Flush or F%@#ed: Pineapple Burgers at the High and Low End
We know it sucks. In May, the U.S. Department of Labor reckoned the jobless rate in the S.F.-Oakland-Fremont area at 9.7 percent -- call it a leading indicator of all those steak-frites and dirty martinis not being consumed in local restaurants, either by those of us recently hustled out by security (with desk swag hastily tossed into a banker's box), or those of us scared spitless we'll be next. To help, we thought we'd offer a high-low guide to some of our favorite dishes in the city: a relatively pricey version for when you're flush, and a lower-cost option for when you're f%@#ed.
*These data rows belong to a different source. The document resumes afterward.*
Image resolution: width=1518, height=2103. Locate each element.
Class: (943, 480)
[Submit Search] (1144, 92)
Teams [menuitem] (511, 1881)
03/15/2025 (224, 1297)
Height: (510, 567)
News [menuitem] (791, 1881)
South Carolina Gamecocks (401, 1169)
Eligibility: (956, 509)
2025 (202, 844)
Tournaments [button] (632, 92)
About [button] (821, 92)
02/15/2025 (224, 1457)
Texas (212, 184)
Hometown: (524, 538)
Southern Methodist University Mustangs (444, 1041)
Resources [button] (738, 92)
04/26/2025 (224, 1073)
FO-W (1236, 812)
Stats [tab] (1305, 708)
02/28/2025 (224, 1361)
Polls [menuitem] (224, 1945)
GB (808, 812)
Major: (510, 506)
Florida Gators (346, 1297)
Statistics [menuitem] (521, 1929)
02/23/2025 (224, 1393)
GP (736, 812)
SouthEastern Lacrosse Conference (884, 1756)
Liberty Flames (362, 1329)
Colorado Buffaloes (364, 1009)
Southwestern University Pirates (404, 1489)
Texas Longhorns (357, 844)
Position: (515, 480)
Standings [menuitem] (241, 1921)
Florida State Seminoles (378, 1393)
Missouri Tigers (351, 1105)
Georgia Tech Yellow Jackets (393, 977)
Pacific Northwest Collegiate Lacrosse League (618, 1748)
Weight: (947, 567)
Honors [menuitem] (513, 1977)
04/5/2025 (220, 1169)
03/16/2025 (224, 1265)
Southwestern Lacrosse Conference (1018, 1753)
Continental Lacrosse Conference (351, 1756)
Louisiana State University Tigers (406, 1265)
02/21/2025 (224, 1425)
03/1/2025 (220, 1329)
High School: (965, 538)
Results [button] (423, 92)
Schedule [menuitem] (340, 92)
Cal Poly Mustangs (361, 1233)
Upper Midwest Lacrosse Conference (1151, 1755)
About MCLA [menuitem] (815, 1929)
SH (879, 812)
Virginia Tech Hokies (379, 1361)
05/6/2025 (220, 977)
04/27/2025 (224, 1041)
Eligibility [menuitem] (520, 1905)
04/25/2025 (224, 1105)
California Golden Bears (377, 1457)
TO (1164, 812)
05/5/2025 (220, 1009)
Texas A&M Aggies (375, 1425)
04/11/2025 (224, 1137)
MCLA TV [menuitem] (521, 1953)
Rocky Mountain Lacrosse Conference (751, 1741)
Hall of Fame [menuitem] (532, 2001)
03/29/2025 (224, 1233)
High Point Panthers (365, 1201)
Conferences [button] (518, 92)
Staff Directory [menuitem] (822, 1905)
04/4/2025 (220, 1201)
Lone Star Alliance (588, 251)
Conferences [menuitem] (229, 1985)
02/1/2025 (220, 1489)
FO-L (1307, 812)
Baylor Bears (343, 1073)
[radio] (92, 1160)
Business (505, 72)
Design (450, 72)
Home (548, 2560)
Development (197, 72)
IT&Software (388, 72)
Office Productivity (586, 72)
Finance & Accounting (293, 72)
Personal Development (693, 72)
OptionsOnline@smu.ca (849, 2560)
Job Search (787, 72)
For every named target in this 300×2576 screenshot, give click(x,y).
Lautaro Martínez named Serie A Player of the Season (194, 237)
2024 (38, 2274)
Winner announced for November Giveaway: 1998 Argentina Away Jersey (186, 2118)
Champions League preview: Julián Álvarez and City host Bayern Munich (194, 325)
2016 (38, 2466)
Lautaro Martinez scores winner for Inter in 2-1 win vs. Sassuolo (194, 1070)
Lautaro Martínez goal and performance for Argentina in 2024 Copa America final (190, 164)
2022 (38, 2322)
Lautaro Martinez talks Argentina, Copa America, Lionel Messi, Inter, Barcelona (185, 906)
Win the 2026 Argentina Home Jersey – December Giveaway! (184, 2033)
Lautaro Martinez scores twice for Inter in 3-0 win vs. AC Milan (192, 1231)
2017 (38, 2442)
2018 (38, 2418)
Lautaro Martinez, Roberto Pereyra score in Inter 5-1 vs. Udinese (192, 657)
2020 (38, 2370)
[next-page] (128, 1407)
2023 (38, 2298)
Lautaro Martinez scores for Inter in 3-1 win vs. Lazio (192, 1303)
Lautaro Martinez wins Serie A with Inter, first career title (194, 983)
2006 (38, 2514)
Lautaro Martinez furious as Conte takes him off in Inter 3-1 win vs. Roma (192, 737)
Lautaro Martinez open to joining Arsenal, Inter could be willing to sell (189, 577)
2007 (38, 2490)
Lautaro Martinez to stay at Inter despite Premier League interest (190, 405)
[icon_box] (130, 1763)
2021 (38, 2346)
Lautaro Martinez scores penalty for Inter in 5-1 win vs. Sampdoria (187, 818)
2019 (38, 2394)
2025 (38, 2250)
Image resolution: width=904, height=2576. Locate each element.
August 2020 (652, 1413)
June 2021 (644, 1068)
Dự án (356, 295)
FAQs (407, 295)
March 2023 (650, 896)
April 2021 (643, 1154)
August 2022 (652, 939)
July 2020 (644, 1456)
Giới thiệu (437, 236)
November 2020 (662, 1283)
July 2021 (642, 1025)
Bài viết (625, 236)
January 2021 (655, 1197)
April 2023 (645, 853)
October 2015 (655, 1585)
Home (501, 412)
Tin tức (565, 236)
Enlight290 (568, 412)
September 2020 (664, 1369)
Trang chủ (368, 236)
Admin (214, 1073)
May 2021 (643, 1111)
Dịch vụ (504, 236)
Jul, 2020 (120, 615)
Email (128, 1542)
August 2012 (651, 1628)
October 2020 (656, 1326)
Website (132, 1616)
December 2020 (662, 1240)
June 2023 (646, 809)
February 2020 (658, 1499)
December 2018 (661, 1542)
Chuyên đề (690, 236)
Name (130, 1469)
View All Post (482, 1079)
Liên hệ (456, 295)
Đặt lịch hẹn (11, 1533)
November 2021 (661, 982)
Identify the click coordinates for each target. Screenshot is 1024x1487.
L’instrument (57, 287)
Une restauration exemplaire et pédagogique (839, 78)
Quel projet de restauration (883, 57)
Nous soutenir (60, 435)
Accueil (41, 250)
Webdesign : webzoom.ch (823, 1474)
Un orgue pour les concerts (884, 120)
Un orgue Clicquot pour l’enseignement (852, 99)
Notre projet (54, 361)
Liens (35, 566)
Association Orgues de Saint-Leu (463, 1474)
We picked a budget simulacrum that, if you strolled into an EDD office munching one, wouldn't cause some petty bureaucrat to look over her glasses at you. Except maybe with envy. First up? A pineapple burger smackdown.
Tiny South serves up Aussie and New Zealand flavors designed by Sydney super chef Luke Mangan. His burger offers a big taste of Ozzie-size deliciousness, starting with high-grade beef from pedigree cows raised Down Under. It's a plush, loosely packed patty, topped with gooey Crescenza cheese, pineapple (pickled with white wine and vinegar, sugar, curry, chiles, and herbs), and a leafy mix of mâche and cilantro. Comes with salty, crisp-on-the-outside, fluffy-on-the-inside steak fries. Nice.